She became depressed over a year ago, and it looks to have been at least partly situational, with various family pressures to succeed and so on perhaps combining with some kind of genetic tendency towards depression.
This past summer she suffered a kind of nervous breakdown that caused her to briefly not complete a summer internship, and then she seemed better for a while. Now she told her psychiatrist she felt suicidal, and was nearly hospitalized.
She's been taking Zoloft for a year now, though she stopped for a month or something a few months ago.
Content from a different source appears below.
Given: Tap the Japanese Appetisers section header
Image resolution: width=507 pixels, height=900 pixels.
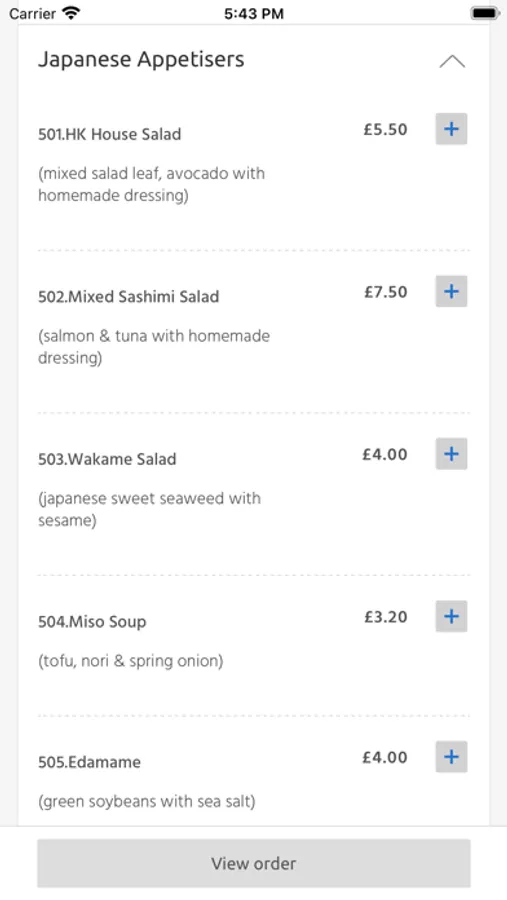Looking at the screenshot, I should coord(141,60).
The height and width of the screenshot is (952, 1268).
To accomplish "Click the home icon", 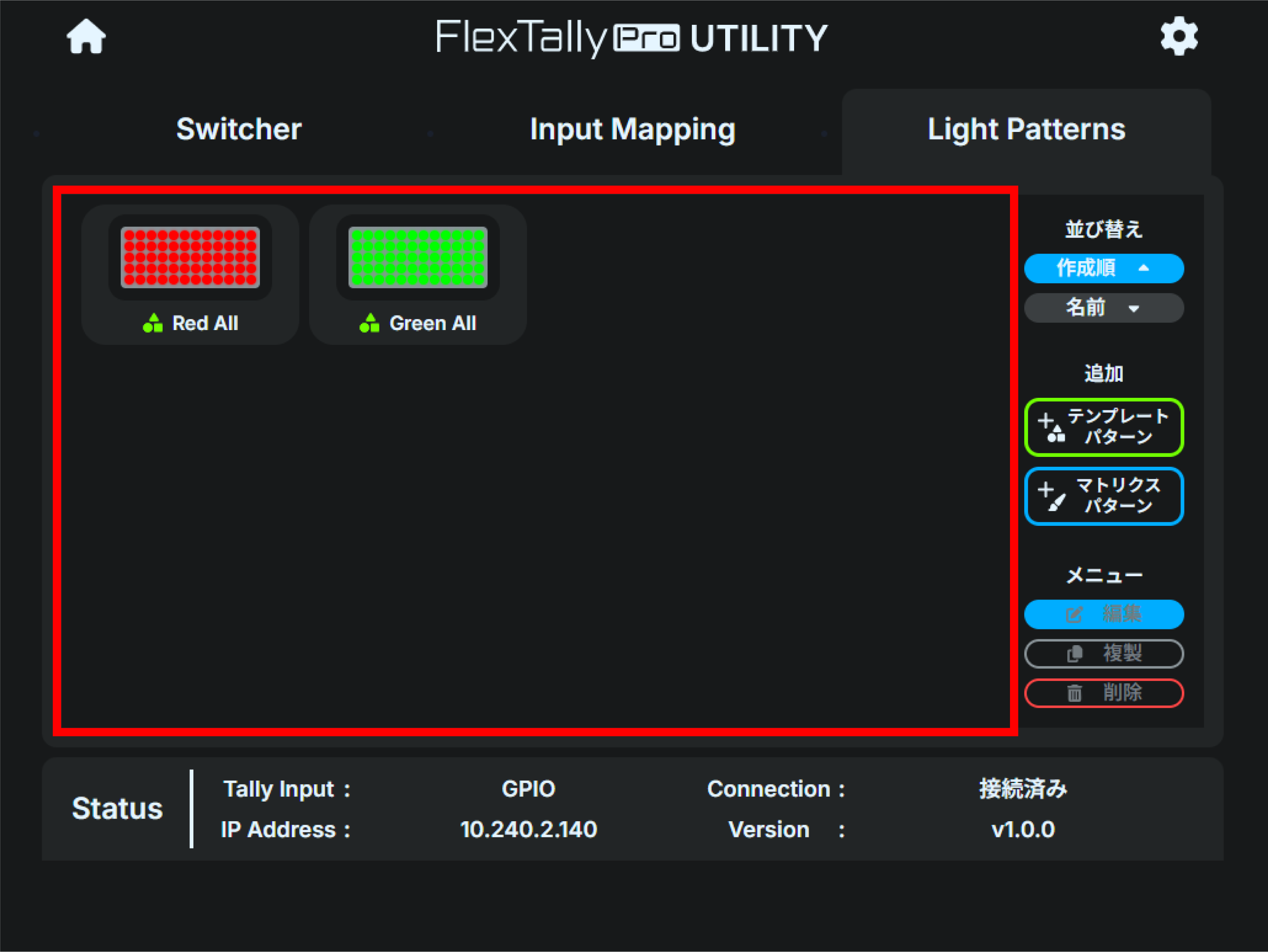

She's been in therapy with this psychiatrist for a month and a half, and feels a mild rapport with him.
She is otherwise quite functional: good grades, extracurriculars, etc. She claims not to know the cause of her depression, and she also claims that she knows it is irrational. She nevertheless maintains that there is a "black hole in her heart," and at various previous times has wanted: 1) to be away from everybody in some far away, anonymous place (though her internship was in such a place and did not help...though there *were* other people her age there), 2) to take a year off before college, 3) to have what she thinks is a more fit body (she feels that she is fat, and she probably is objectively overweight).
This is a random bunch of facts, but the question is: what else can we do to help her or she do to help herself?
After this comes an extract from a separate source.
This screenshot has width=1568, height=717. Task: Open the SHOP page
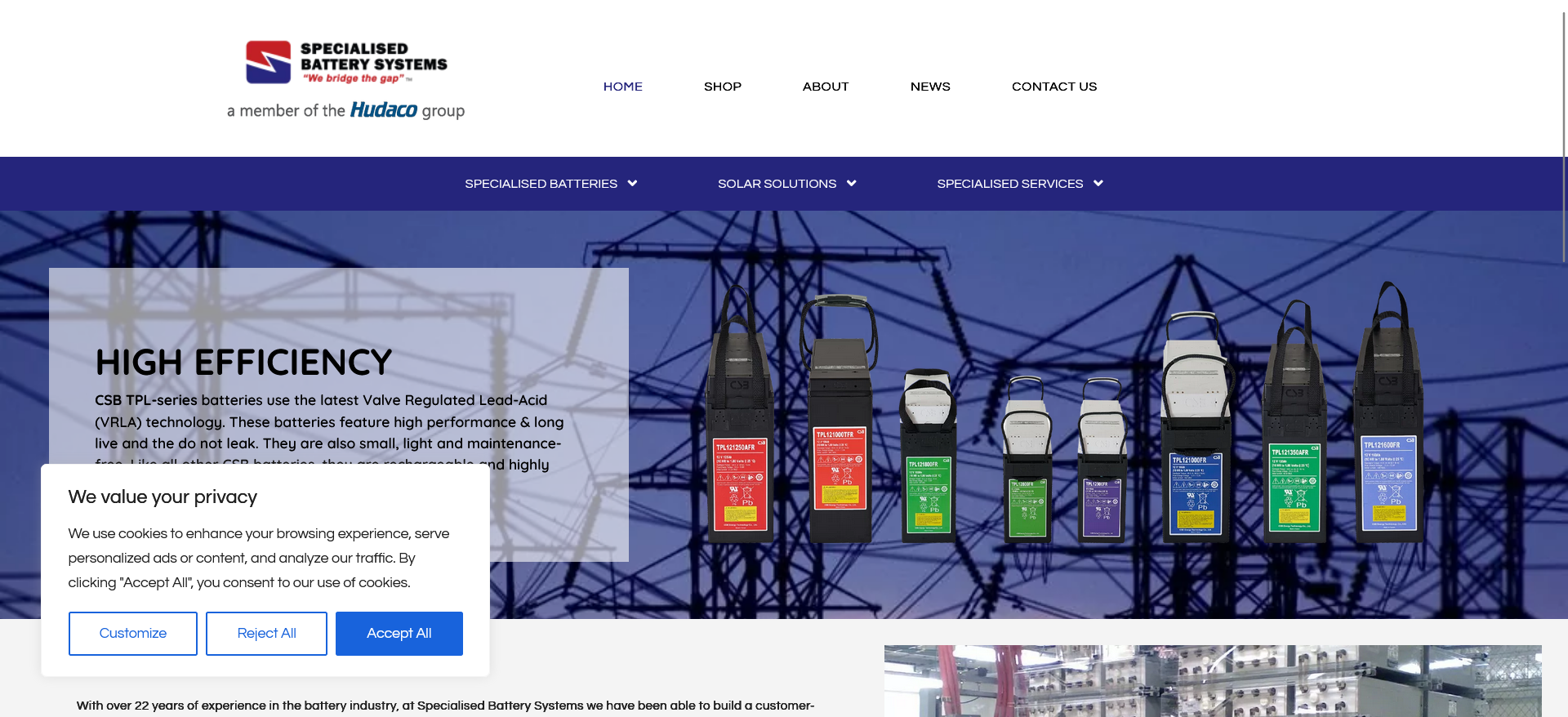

Perhaps cognitive-behavioral therapy as opposed to the more traditional psychodynamic kind she's undergoing now?
An isolation yoga retreat (she likes yoga)? A trip around the world?
Some kind of major volunteer activity that would expose her to the plight of poor people elsewhere and enlarge her perspective?
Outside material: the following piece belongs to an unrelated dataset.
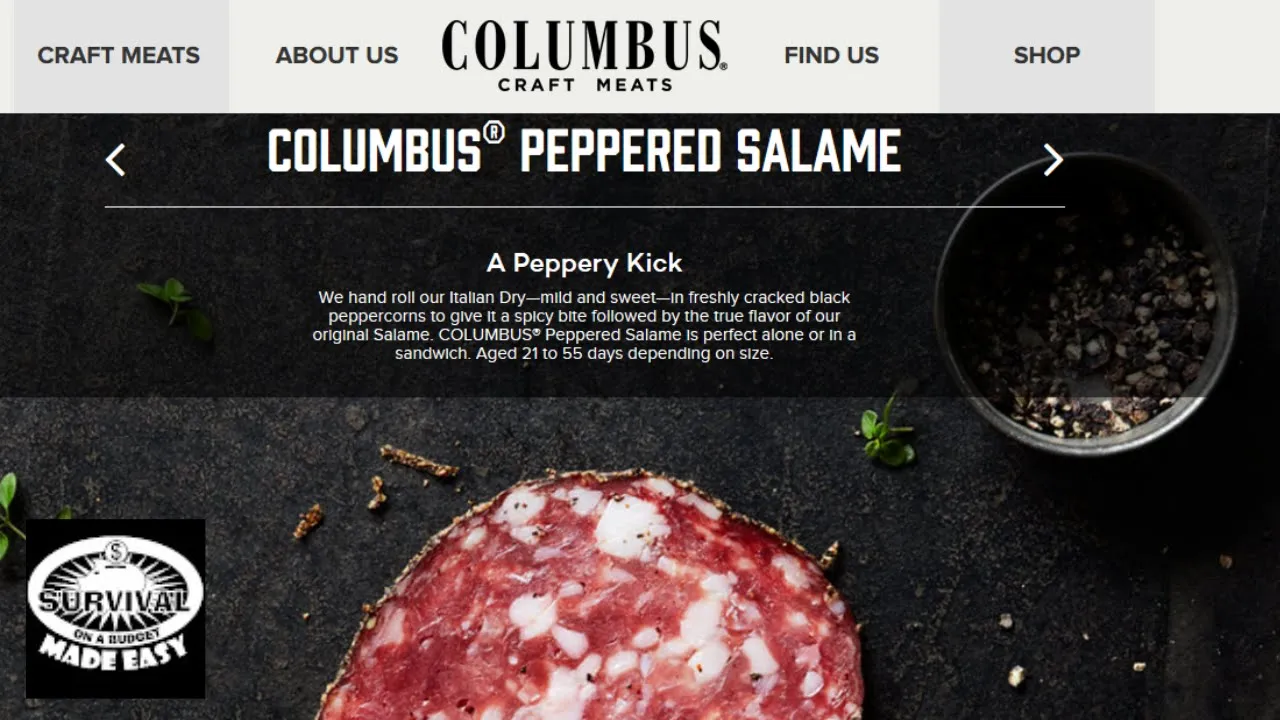Click the divider line beneath the title
Viewport: 1280px width, 720px height.
(x=585, y=207)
The year off from college is no problem at this point, but what can she do now to better her depression and hopefully graduate from high school?
posted by anonymous to health & fitness (14 comments total)
5 users marked this as a favorite
You may not want to hear this, but the way your post is framed is very much what can I do to force her to get better? The answer is, not much.
She's taken the very important steps of getting on a drug regimen and seeing a therapist of any stripe. I would say that your role to push her into something probably ends there. As a parent? adult relative, your role now is probably something that you should frame in a more reactive or Rogerian way.
The She claims not to know the cause of her depression graf in particular just signals to me pressure to make her spit out some sort of magical "root cause" which you can then eliminate. This is a) sort of the way men try to help women, and b) maybe sort of the way that umbrella parents try to fix their childrens' lives. I'm just sayin'. I would think hard here about how difficult you're making it for her to find her own path out of this situation.
In short I would try to, y'know, "be there" for her, do a lot of listening, and don't make your relationship about playing twenty questions. Certainly, you shouldn't be asking us for suggestions to give to her, unless she's solicited them herself, though I fully understand the impulse to want to do so. I would just expect a reaction like "You told your friends on the INTERNET?!"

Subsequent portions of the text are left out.